## Problem requirements
Quote the entries below from the line with "Identify the click" through the line with "Software (922, 95)", both ends included, and only those lines.

## Dataset
..........

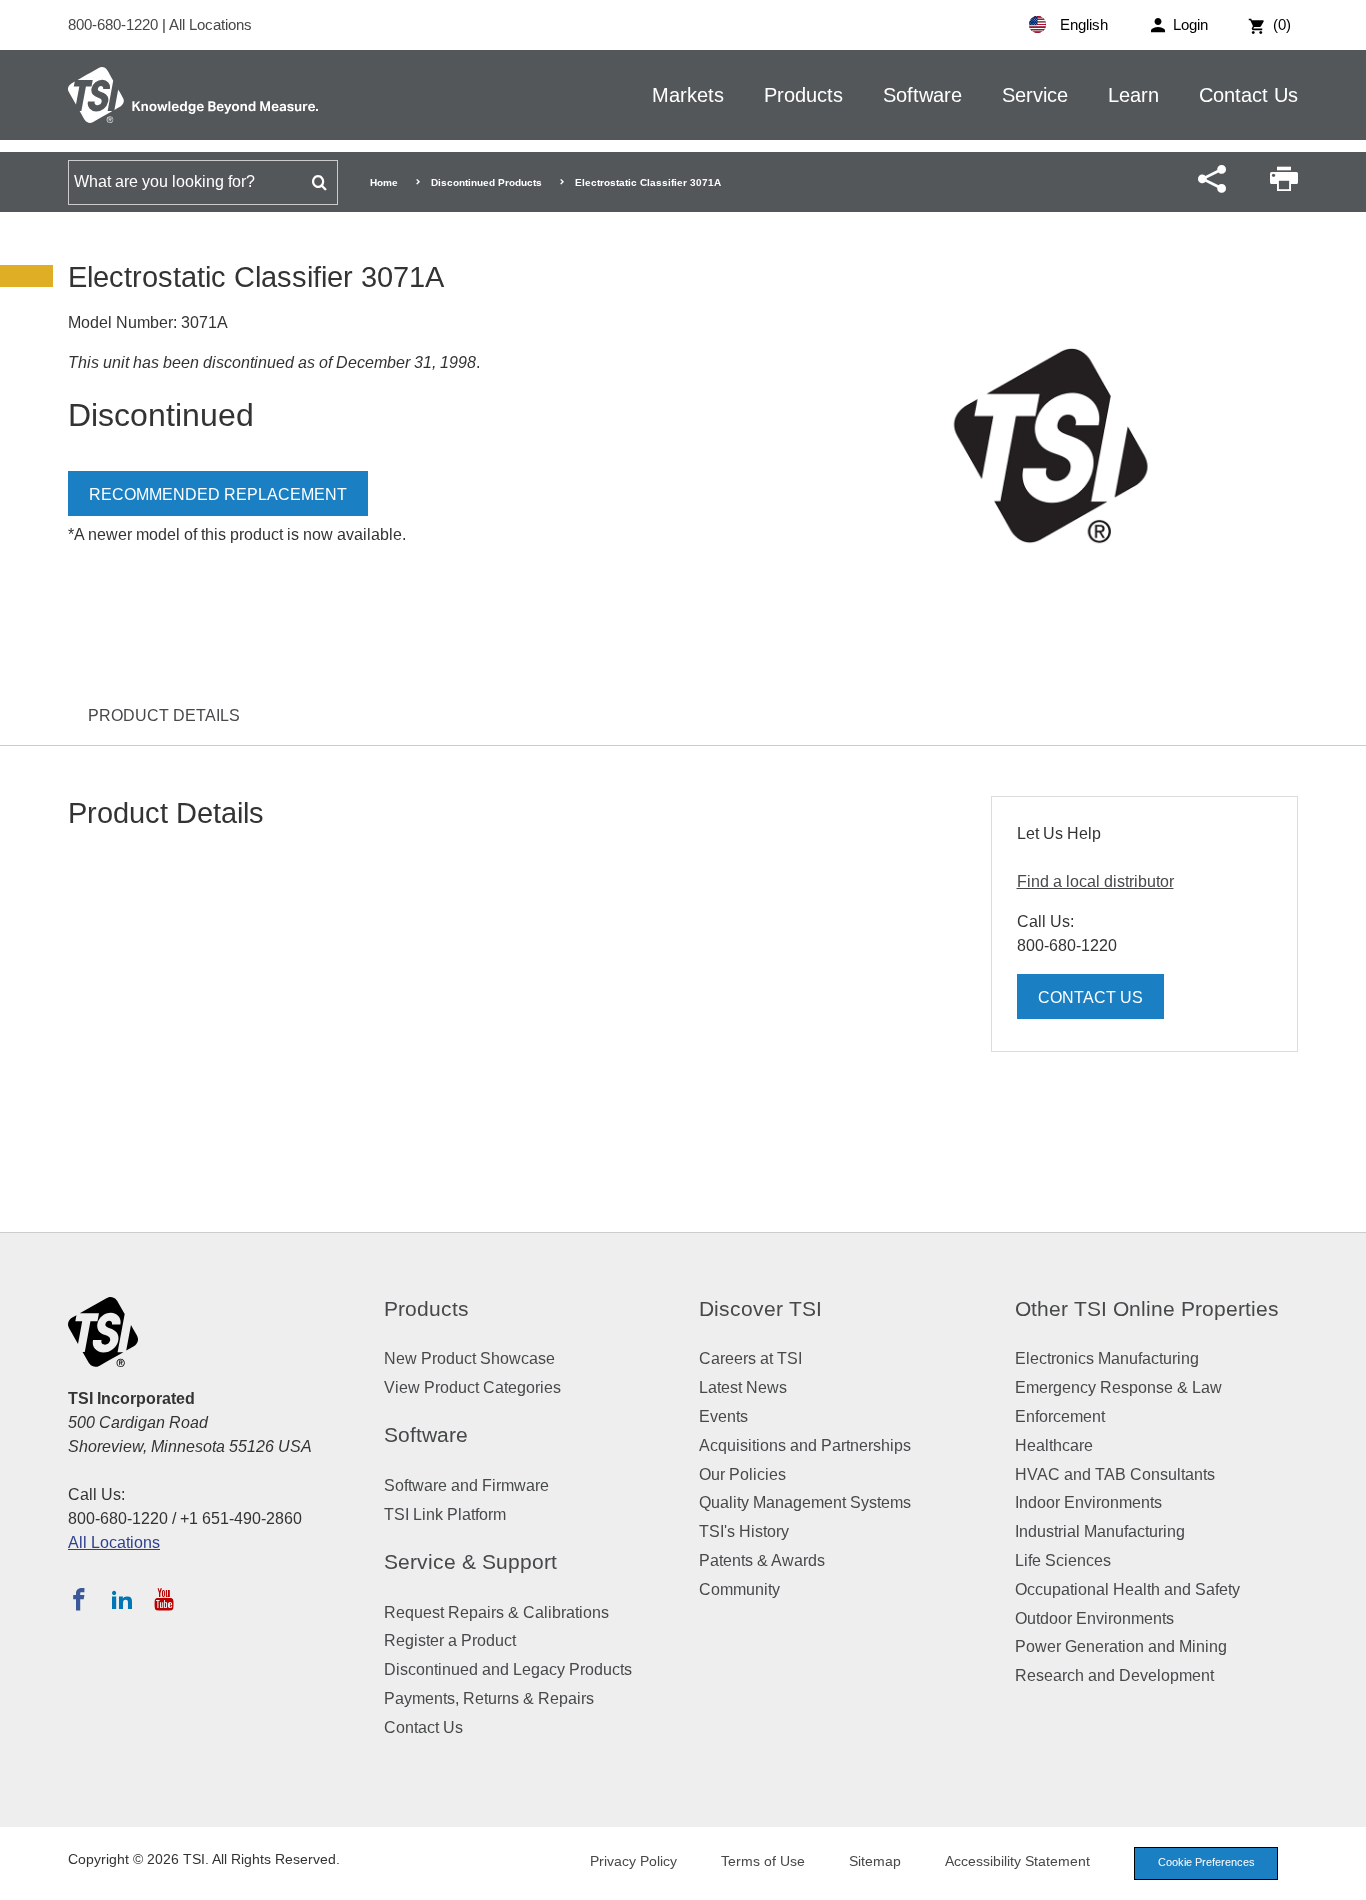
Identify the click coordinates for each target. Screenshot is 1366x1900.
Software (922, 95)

..........

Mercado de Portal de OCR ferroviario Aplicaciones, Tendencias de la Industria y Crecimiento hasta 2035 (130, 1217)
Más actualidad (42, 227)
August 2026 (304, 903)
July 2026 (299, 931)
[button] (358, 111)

..........

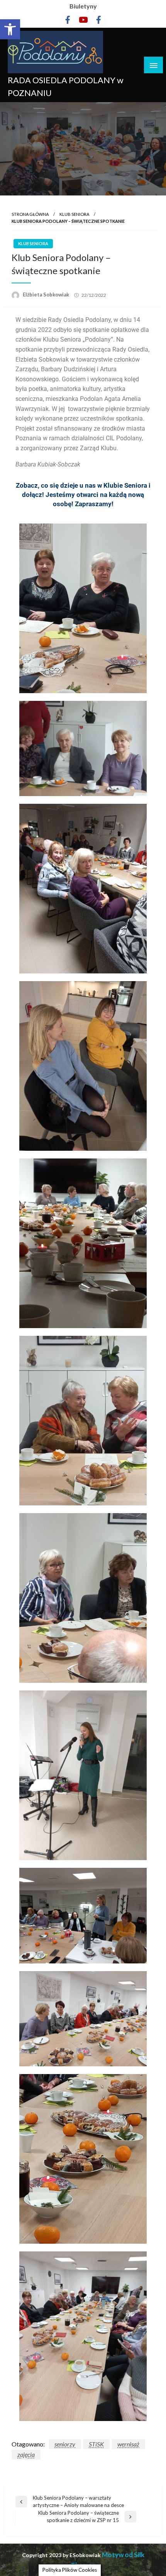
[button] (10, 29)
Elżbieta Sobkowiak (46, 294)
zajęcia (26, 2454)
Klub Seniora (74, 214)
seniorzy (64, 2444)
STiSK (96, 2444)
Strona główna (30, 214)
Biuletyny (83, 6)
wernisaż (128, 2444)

..........

## Task result
Identify the click coordinates for each target. Screenshot is 1366x1900.
Software (922, 95)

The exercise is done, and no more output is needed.